During a printing operation, an electrical signal is provided from the printer controller to activate one or more of the heater resistors 12 thereby heating ink in the ink chamber 42 to vaporize a component of the ink thereby forcing ink through nozzle 40 toward a print media. Ink is caused to refill the ink channel 44 and ink chamber 42 by collapse of the bubble in the ink and capillary action. The ink flows from an ink supply container through an ink feed slot 56 in the chip carrier or cartridge body 28 to the ink feed vias 14 in the chip 10. It will be appreciated that the ink vias 14 made by the methods of the invention as opposed to vias 14 made by grit blasting techniques, provide chips 10 having greater structural integrity and greater placement accuracy. In order to provide chips 10 having greater structural integrity, it is important to form the vias 14 with minimum damage to the semiconductor chip 10.
A preferred method for forming ink vias 14 in a silicon semiconductor substrate 32 is a dry etch technique selected from deep reactive ion etching (DRIE) and inductively coupled plasma (ICP) etching. Both techniques employ an etching plasma comprising an etching gas derived from fluorine compounds such as sulfur hexafluoride (SF6), tetrafluoromethane (CF4) and trifluoroamine (NF3). A particularly preferred etching gas is SF6. A passivating gas is also used during the etching process. The passivating gas is derived from a gas selected from the group consisting of trifluoromethane (CHF3), tetrafluoroethane (C2F4), hexafluoroethane (C2F6), difluoroethane (C2H2F2), octofluorobutane (C4F8) and mixtures thereof. A particularly preferred passivating gas is C4F8.
In order to conduct dry etching of vias 14 in the silicon semiconductor substrate 32, the device layer 34 of the chip 10 is preferably coated with an etch stop material selected from SiO2, a positive or negative photoresist material, etch resistant polymeric materials, etch resistant polymeric films or tapes, metal and metal oxides, i.e., tantalum, tantalum oxide, titanium dioxide and the like. The application and use of an etch stop material during the ink via 14 fabrication process will be described in more detail below.
The device layer 34 of the chip is relatively thin compared to the thickness of the substrate layer 32 and will generally have a substrate layer 32 to device layer 34 thickness ratio ranging from about 125:1 to about 800:1. Accordingly, for a silicon substrate layer 32 having a thickness ranging from 300 to about 800 microns, the device layer 34 thickness may range from about 1 to about 4 microns.
The ink vias 14 in the chip 10 may be etched in the substrate 32 from either side of the substrate 32 or from both sides of the substrate 32. An etch stop material is preferably provided on one side of the substrate 32 during the etching process. When a positive or negative photoresist material is used to define the ink via locations on the chip surface for forming ink vias 14 in the substrate 32, the photoresist material is patterned using, for example, ultraviolet light and a photomask. After patterning, the photoresist material is then developed to provide openings in the photoresist material corresponding to the ink via locations.

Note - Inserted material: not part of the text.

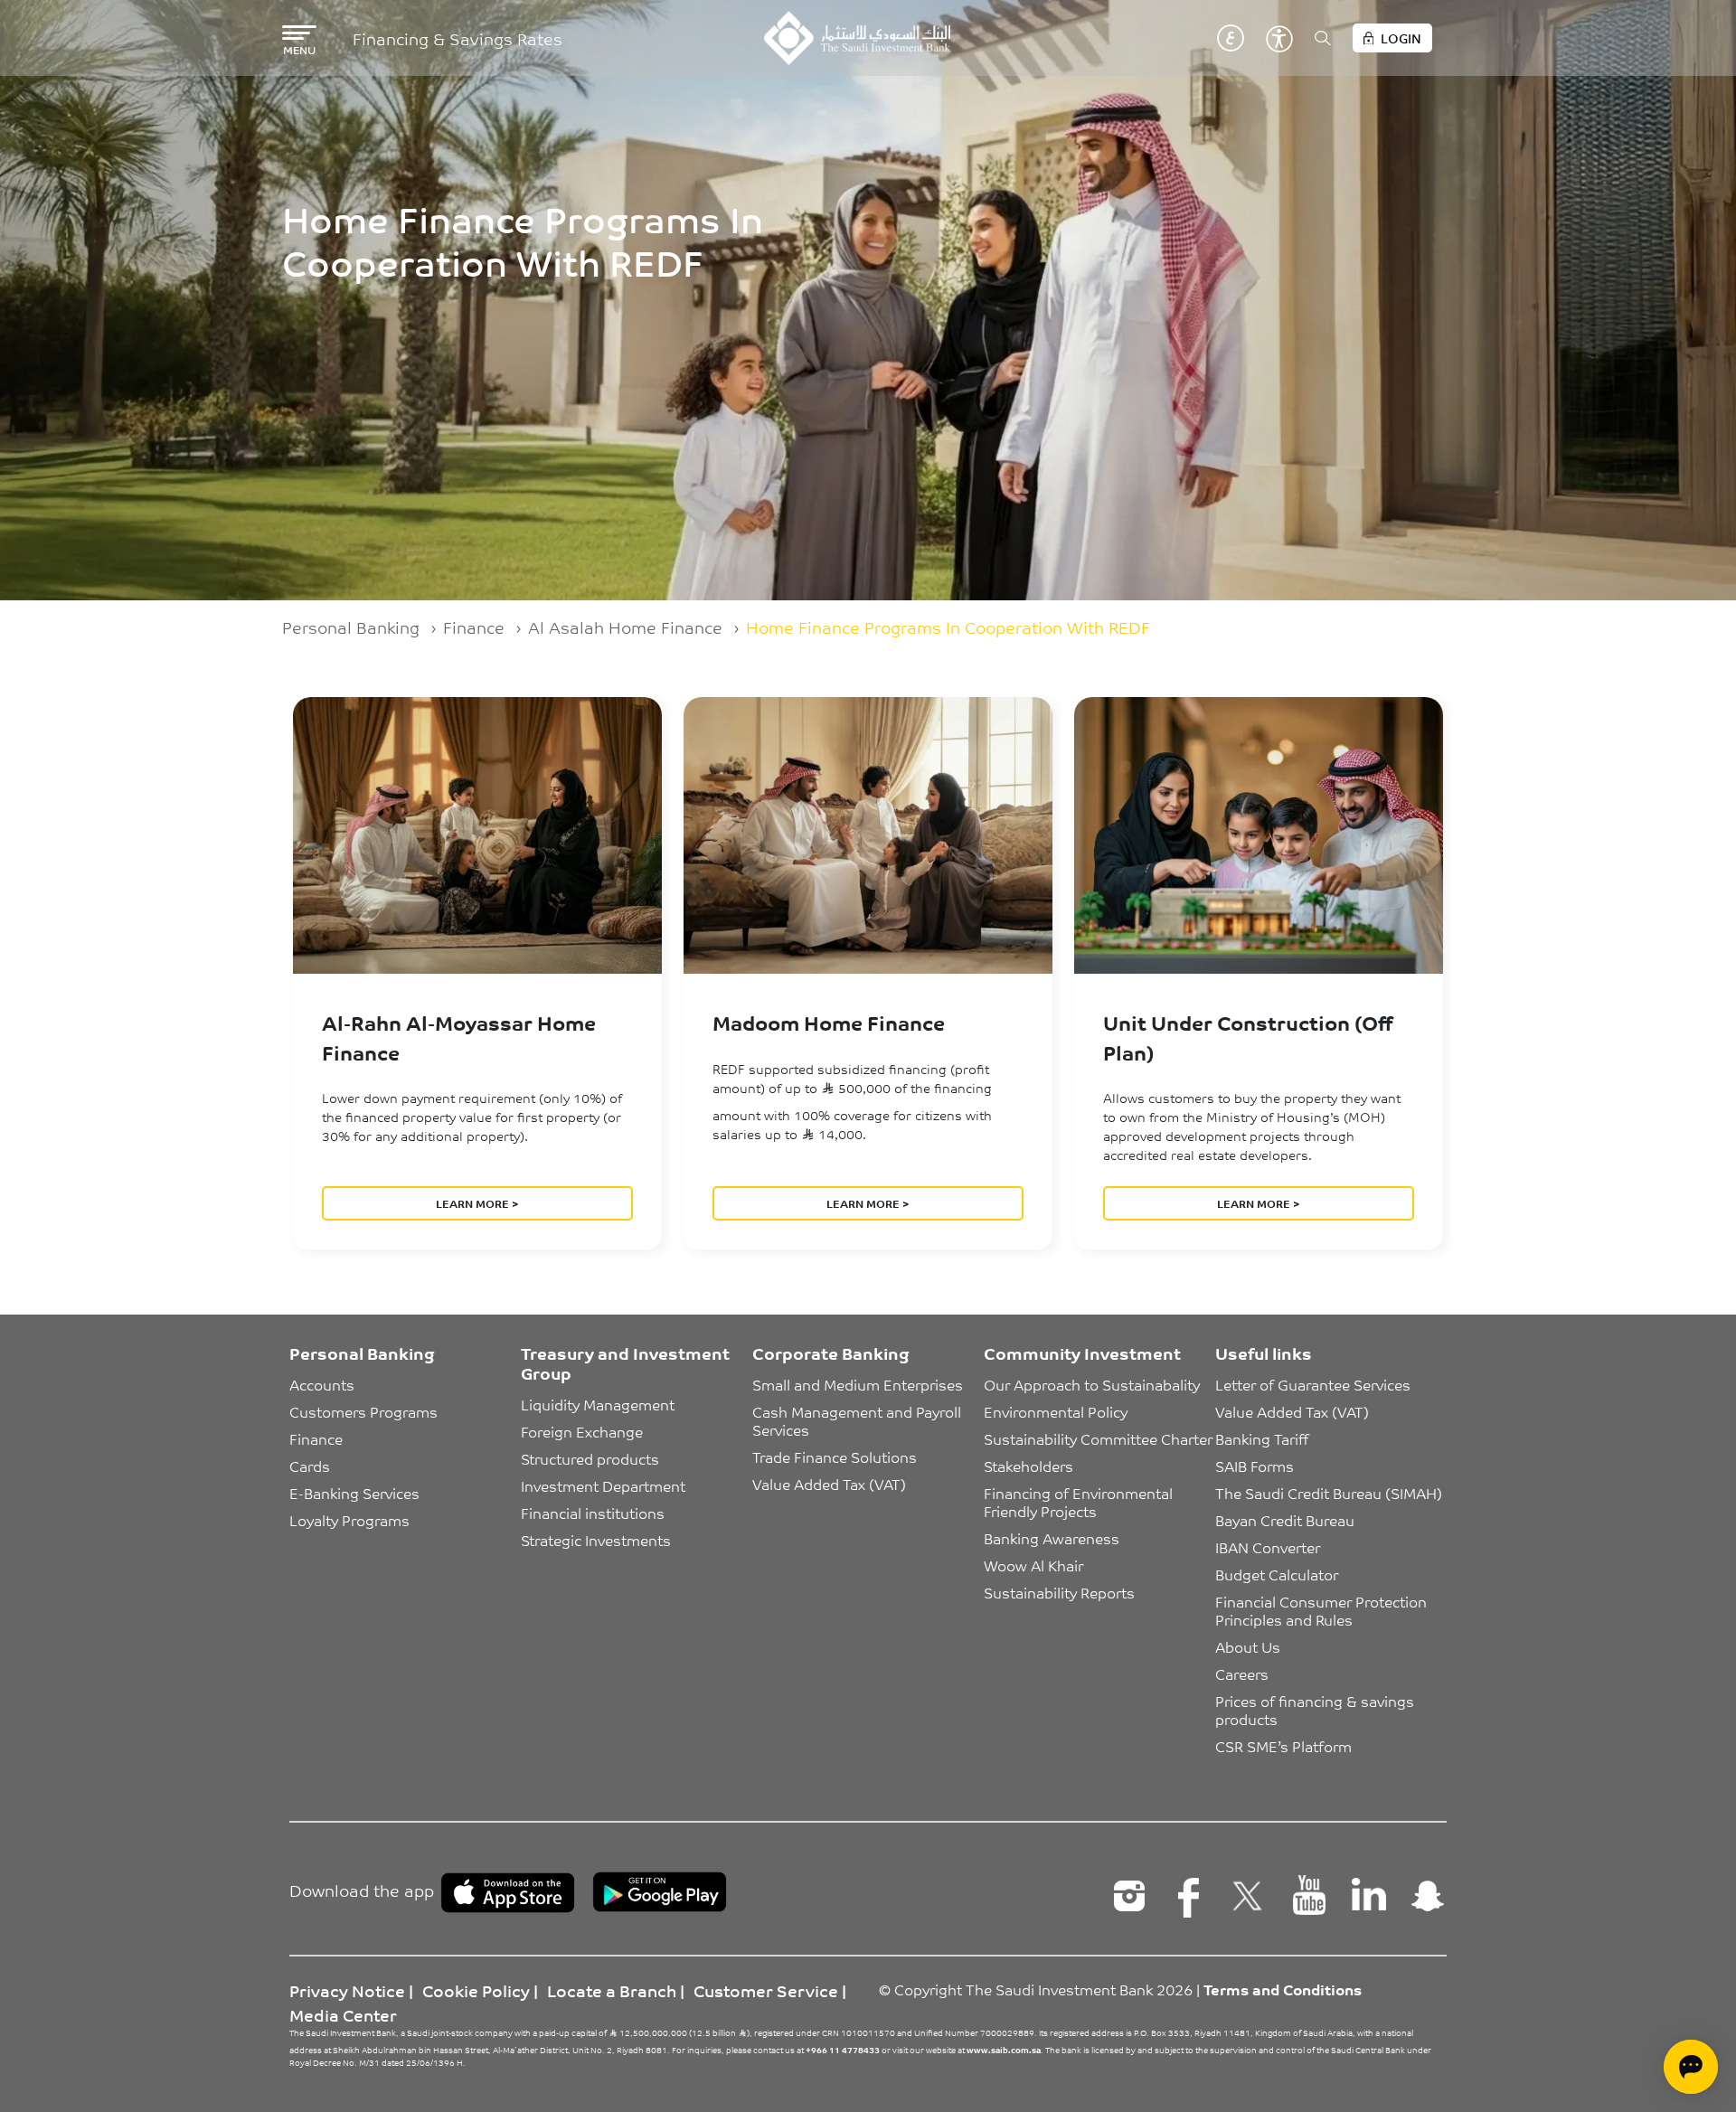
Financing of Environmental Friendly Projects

The via 14 locations in the chip 10 of
In order to etch completely through the thickness of the silicon substrate 32, an anisotropic etching process is preferably used. The most preferred anisotropic etching process is a dry etching process known as a deep reactive ion etch (DRIE) or inductively coupled plasma (ICP) etch of the silicon which is conducted using an etching plasma derived from SF6 and a passivating plasma derived from C4F8. The patterned chip 10 containing the etch stop layer applied to the device layer 34 and a masking layer on the surface opposite the device layer 34 is then placed in an etch chamber having a source of plasma gas and back side cooling such as with helium and water. It is preferred to maintain the silicon chip 10 below about 400° C., most preferably in a range of from about 50° to about 80° C. during the etching process. In the above described process, the substrate 32 is etched from the side opposite the device layer 34 toward the device layer 34 side.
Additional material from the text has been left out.